Pero no soy subterránea. Y no lo soy porque cuando se fragua el carácter del inframundo, yo sólo buscaba salir del él. Mientras tantos otros se fabricaban esa glamourosa diferencia, yo sólo trabaja en borrarme el estigma de atormentada de la frente, con aguarrás. Y hubiera sido una alternativa de lujo, una Mardou de primera. Tenía la autenticidad de la vida miserable, la sensibilidad y algo de cerebro. Pero no estaba para eso. Afortunadamente. Recaí en una familia adolescente sana, feliz, responsable y enganchada a los placeres sencillos e inocuos.

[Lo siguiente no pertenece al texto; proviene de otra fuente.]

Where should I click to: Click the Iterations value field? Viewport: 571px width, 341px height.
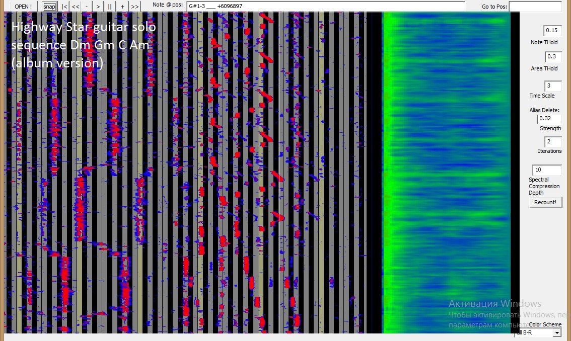click(552, 142)
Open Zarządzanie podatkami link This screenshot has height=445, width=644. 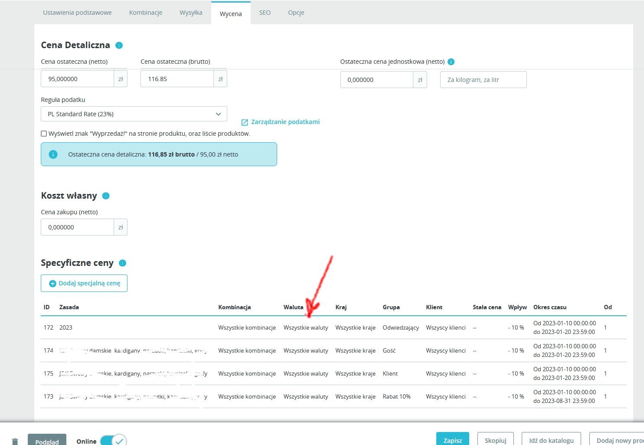coord(285,122)
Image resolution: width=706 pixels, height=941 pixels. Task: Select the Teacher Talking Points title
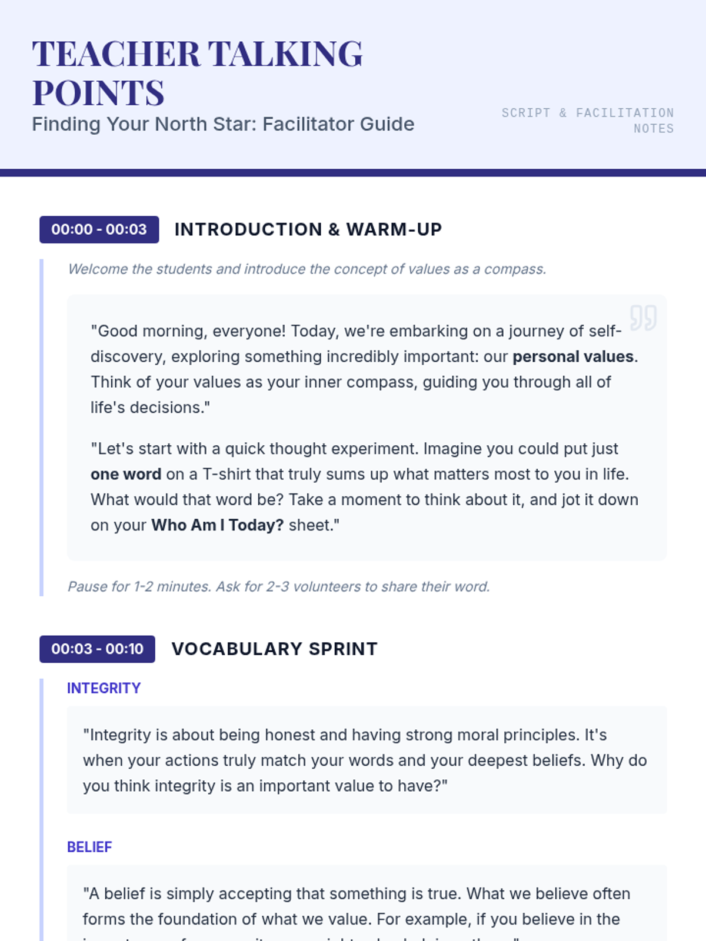[x=197, y=73]
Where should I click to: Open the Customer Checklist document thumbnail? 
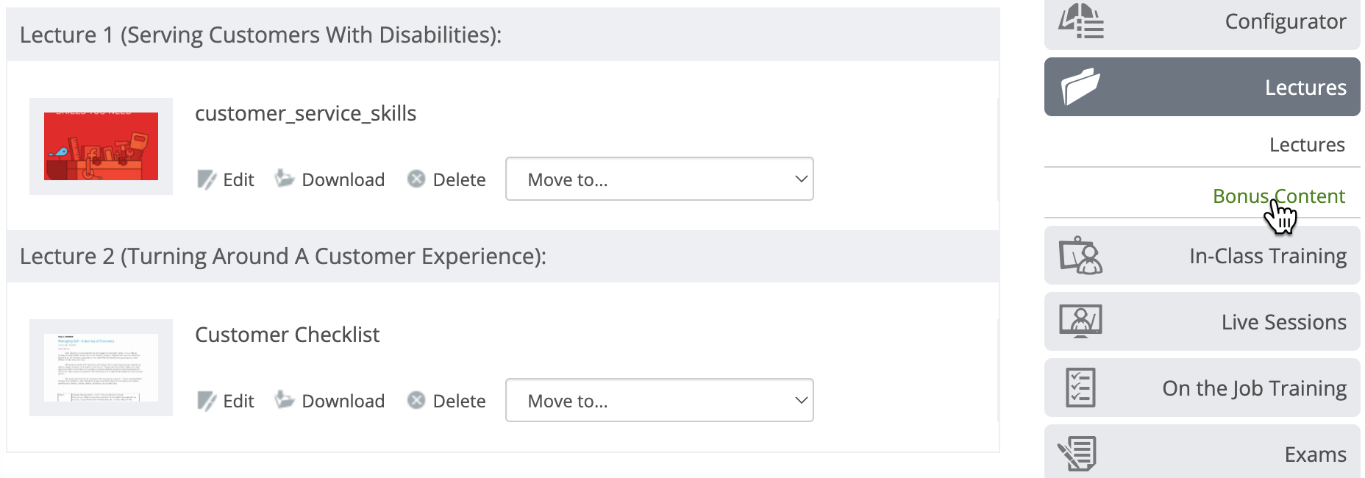point(101,368)
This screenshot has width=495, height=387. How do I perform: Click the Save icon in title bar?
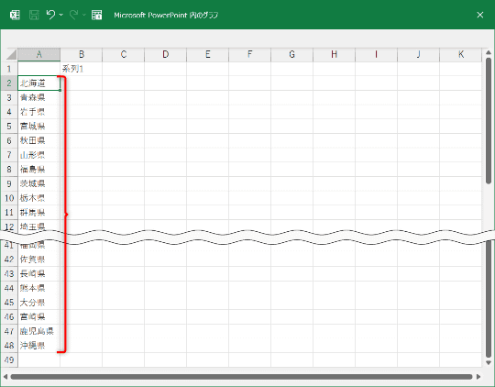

Y gracias a ella, disfruté de las bondades de la inocencia. Y construí una personalidad banal en muchos aspectos, pero férrea en otros tantos más importantes. La profundidad, el descenso, llegaría mucho más tarde. Cuando salí de la burbuja laboral y las contradicciones se materializaron. El animalillo que llegó a la universidad aterrorizado y encogido, en unos meses empezó a sacar partido a los textos y a los discursos indescifrables. Y al tiempo llegaron, además de la decepción por una educación idealizada, algunas respuestas para ese condenado grillo paranoico al que nunca he conseguido callar. Desengrasada, cogí ritmo y comencé un baile frenético boca abajo. En cada vuelta me desprendía de lo que me cubría. Por cada giro, un instante de vértigo. La náusea acompañada del éxtasis de los roces y la paulatina desnudez. Vómitos y carcajadas para llegar al momento actual, en el que los movimientos son más suaves, mi cuerpo ejerce menos resistencia. Pero no llegaré a cero. Siempre hay nuevos elementos que se adhieren a la piel. Otro inicio, esta vez, desde el entresuelo.